Vaswani
The Vaswani NPL corpus is a small test collection of 11,000 abstracts has been used by the Glasgow IR group for many years (created 1990). Due to its small size, it is used for many test cases used in both Terrier and PyTerrier.
Retrieval notebooks: View, Download
Variants
We have 5 index variants for this dataset:
terrier_stemmed
Terrier's default Porter stemming, and stopwords removed
Use this for retrieval in PyTerrier:
bm25_terrier_stemmed = pt.BatchRetrieve.from_dataset('vaswani', 'terrier_stemmed', wmodel='BM25')

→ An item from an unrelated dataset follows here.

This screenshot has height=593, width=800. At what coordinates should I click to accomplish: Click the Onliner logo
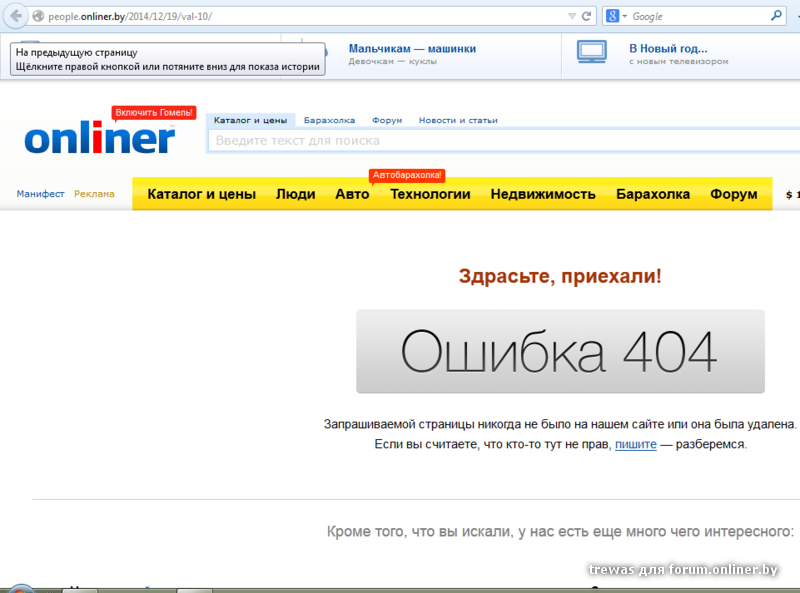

dph_terrier_stemmed = pt.BatchRetrieve.from_dataset('vaswani', 'terrier_stemmed', wmodel='DPH')
dph_bo1_terrier_stemmed = (
dph_terrier_stemmed
>> pt.rewrite.Bo1QueryExpansion(pt.get_dataset('vaswani').get_index('terrier_stemmed'))
>> dph_terrier_stemmed)
terrier_stemmed_text
Terrier's default Porter stemming, and stopwords removed. Text is also saved in the MetaIndex to facilitate BERT-based reranking.
Use this for retrieval in PyTerrier:
bm25_terrier_stemmed_text = pt.BatchRetrieve.from_dataset('vaswani', 'terrier_stemmed_text', wmodel='BM25')
dph_terrier_stemmed_text = pt.BatchRetrieve.from_dataset('vaswani', 'terrier_stemmed_text', wmodel='DPH')
dph_bo1_terrier_stemmed_text = (
dph_terrier_stemmed_text
>> pt.rewrite.Bo1QueryExpansion(pt.get_dataset('vaswani').get_index('terrier_stemmed_text'))
>> dph_terrier_stemmed_text)
terrier_unstemmed
Terrier index, no stemming, no stopword removal
Use this for retrieval in PyTerrier:
bm25_terrier_unstemmed = pt.BatchRetrieve.from_dataset('vaswani', 'terrier_unstemmed', wmodel='BM25')
dph_terrier_unstemmed = pt.BatchRetrieve.from_dataset('vaswani', 'terrier_unstemmed', wmodel='DPH')
dph_bo1_terrier_unstemmed = (
dph_terrier_unstemmed
>> pt.rewrite.Bo1QueryExpansion(pt.get_dataset('vaswani').get_index('terrier_unstemmed'))
>> dph_terrier_unstemmed)
ance_msmarco_psg
ANCE dense retrieval index using model trained by original ANCE authors. Uses the pyterrier_ance plugin.
Use this for retrieval in PyTerrier:
#!pip install --upgrade git+https://github.com/terrierteam/pyterrier_ance.git
from pyterrier_ance import ANCERetrieval
ance = ANCERetrieval.from_dataset('vaswani', 'ance_msmarco_psg')
colbert_uog44k
ColBERT dense retrieval index using model trained by UoG for TREC 2020 DL track. Uses the pyterrier_colbert plugin.
Use this for retrieval in PyTerrier:
#!pip install --upgrade git+https://github.com/terrierteam/pyterrier_colbert.git
from pyterrier_colbert.ranking import ColBERTFactory
colbert_e2e = ColBERTFactory.from_dataset('vaswani', 'colbert_uog44k').end_to_end()
colbert_prf_rank = ColBERTFactory.from_dataset('vaswani', 'colbert_uog44k').prf(rerank=False)
colbert_prf_rerank = ColBERTFactory.from_dataset('vaswani', 'colbert_uog44k').prf(rerank=True)